Text excerpt:
# GNU riders choice BTX vs Libtech Skate banana BTX



## Bigblue280 (Dec 10, 2008)

I'm trying to decide bwt the GNU riders choice btx or LIBtech skate banana btx. I do mostly regular freeriding not much on the park for tricks or jumps. I currently ride a burton custom 162 and feel like it's too long. What would you guys recomend for board and size? I am 5'11 190

Thanks for the help.


----------



## burritosandsnow (Nov 22, 2008)

For starters im 6'1 205 and ride a 156 banana and a 154.5 gnu riders choice both BTX. My friends and I have come to prefer the R/C the most. To me the r/c seems a little more responsive around the mtn and just as good in the park as the banana. Since you dont like the park id go with the r/c out of those two. The 162 custom does sound a tad large for you and in a BTX board you can ride a little smaller than normal. Id say go with the r/c in the 157.5 it will feel close to your 162 so it shouldnt be a shocking change. Also take a chance to look at mervins site since you seem determined ti get one of their boards. They have other models(like the t-rice models or the trs models ) that may closer fit your freeride style. I have a feeling that going to the r/c or banana from a custom may be a drastic change.


----------



## Guest (Dec 17, 2008)

I own neither of these board, but ive heard about the gnu's holding up better after intense rides.

Dataset records:
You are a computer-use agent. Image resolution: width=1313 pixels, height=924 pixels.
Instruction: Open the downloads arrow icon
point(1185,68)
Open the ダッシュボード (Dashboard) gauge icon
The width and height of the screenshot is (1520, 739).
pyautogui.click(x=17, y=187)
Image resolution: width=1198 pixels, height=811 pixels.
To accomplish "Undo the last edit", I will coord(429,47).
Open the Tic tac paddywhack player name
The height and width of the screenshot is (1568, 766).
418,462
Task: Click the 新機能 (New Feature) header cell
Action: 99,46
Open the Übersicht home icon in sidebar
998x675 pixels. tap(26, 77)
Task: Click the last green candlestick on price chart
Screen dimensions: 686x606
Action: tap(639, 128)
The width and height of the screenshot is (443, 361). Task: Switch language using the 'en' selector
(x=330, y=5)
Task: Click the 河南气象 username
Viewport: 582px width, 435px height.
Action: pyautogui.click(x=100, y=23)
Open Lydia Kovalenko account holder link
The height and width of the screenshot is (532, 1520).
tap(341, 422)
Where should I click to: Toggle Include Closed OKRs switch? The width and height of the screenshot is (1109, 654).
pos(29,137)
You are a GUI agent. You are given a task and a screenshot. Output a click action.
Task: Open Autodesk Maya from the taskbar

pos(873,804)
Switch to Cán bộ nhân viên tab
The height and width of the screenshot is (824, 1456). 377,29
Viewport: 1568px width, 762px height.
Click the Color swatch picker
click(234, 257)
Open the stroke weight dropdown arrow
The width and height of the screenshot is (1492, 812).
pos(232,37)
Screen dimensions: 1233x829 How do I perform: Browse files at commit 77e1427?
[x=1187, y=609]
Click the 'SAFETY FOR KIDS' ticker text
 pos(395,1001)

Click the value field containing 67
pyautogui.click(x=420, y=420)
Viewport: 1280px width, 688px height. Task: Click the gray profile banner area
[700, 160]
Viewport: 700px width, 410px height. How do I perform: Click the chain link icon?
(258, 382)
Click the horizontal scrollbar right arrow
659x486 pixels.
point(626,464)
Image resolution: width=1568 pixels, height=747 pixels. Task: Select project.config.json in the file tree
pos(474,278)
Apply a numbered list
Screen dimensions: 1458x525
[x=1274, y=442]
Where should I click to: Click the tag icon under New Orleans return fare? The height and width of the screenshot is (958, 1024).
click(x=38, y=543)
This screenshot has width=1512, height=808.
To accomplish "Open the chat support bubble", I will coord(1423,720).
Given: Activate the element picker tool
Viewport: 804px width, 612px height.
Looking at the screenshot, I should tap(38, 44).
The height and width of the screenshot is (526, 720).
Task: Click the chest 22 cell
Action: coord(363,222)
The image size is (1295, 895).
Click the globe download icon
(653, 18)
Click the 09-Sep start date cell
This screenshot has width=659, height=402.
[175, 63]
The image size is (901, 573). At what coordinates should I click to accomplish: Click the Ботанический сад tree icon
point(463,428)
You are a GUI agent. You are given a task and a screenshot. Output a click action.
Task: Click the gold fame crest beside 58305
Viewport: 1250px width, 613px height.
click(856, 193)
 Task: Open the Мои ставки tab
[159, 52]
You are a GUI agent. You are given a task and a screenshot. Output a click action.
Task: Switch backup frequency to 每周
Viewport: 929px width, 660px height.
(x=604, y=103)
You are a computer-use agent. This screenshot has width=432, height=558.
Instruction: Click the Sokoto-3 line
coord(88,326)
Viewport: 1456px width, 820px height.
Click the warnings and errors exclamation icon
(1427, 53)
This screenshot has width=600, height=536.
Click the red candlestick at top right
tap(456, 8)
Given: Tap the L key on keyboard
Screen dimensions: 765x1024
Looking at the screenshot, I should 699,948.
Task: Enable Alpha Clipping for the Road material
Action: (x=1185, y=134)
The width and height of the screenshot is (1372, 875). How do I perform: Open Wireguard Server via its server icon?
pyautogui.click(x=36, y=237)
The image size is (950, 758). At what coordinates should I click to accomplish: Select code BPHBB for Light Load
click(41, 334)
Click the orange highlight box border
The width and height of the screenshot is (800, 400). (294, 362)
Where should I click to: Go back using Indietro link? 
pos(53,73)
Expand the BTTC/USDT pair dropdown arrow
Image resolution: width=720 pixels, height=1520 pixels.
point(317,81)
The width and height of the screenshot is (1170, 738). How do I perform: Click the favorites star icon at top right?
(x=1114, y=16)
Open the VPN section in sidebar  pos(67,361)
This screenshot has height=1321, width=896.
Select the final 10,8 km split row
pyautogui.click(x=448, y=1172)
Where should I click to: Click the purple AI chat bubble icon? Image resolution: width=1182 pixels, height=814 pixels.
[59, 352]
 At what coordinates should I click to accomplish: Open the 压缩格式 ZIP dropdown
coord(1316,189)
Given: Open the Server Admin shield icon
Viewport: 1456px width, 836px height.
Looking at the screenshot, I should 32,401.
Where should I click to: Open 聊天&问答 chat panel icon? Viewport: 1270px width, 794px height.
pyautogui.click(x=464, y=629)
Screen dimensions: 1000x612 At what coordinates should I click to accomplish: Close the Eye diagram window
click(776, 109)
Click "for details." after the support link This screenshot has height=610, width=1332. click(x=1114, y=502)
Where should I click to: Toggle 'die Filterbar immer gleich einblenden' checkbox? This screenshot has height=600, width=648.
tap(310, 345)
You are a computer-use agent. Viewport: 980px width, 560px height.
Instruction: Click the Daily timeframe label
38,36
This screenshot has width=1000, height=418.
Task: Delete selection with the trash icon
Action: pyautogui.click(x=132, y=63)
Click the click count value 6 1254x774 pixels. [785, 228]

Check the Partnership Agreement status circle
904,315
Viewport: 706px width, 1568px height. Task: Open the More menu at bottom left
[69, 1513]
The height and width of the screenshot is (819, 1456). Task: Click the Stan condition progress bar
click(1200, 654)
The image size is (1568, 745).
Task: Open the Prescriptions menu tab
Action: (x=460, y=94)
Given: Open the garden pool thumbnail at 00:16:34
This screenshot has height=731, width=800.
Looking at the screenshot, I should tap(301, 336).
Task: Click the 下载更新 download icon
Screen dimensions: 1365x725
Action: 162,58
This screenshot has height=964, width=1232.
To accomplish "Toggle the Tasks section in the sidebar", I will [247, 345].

What you will do:
1. Translate this sentence from the snowboard forum thread into Spanish: "My friends and I have come to prefer the R/C the most."
2. Continue the snowboard forum thread after its final post.

Answers below:
1. Mis amigos y yo hemos llegado a preferir la R/C por encima de todo.

2.
however for the money id get the vertighoul from gnu. DK's signature board. its more than the bannana but a better board for park jumps for sure. and if you feel ballsy shred that pipe son.


----------



## Guest (Dec 18, 2008)

*Gnu Btx*

Bought the GNU BTX riders choice 154.5 last week( I am 5'10/170)!! only been out twice since but LOVE THIS BOARD! I was on a Burton indie 158 All Mtn and wanted to get a board for both freestyle AND freeride. I will say the board does hold on ice,groomers, and the pow. I am heading to West Va. next week and Breck Co. late Jan so keep U posted......


----------



## laz167 (Nov 27, 2007)

I just got an 09 DK Vertighoul, haven't riden it yet, but im stoked and cant wait. Might take it out this weekend to a local hill which tends to be an ice hill.


----------



## Guest (Dec 18, 2008)

laz167 said:


> I just got an 09 DK Vertighoul, haven't riden it yet, but im stoked and cant wait. Might take it out this weekend to a local hill which tends to be an ice hill.


word that boards fucking nasty. you should let us know how you like it.


----------



## Bigblue280 (Dec 10, 2008)

strange, i thought the sizing was the other way around. Meaning GNU riders choice 161 feels like a 158 and a libtech boards can be ridden smaller, so if i'm a 162, i can ride a 158 libtech. Can someone clear this up?


----------



## burritosandsnow (Nov 22, 2008)

the magnetraction coupled with reverse camber allows more of the board to come into contact with the snow when you stand on it. because of this you can ride a smaller size and it will "feel" like a longer board. its the same for the r/c and the banana they both have magnetraction they both have reverse camber they both are made by the same company.


----------



## Bigblue280 (Dec 10, 2008)

I decided to go with the gnu riders choice. so you think i should get the 157.5 right?


----------



## Guest (Dec 18, 2008)

the burton hero = rocker and has
the scoop tips and grip and rip edge

belief me those things can hold a carve


----------



## Triple8Sol (Nov 24, 2008)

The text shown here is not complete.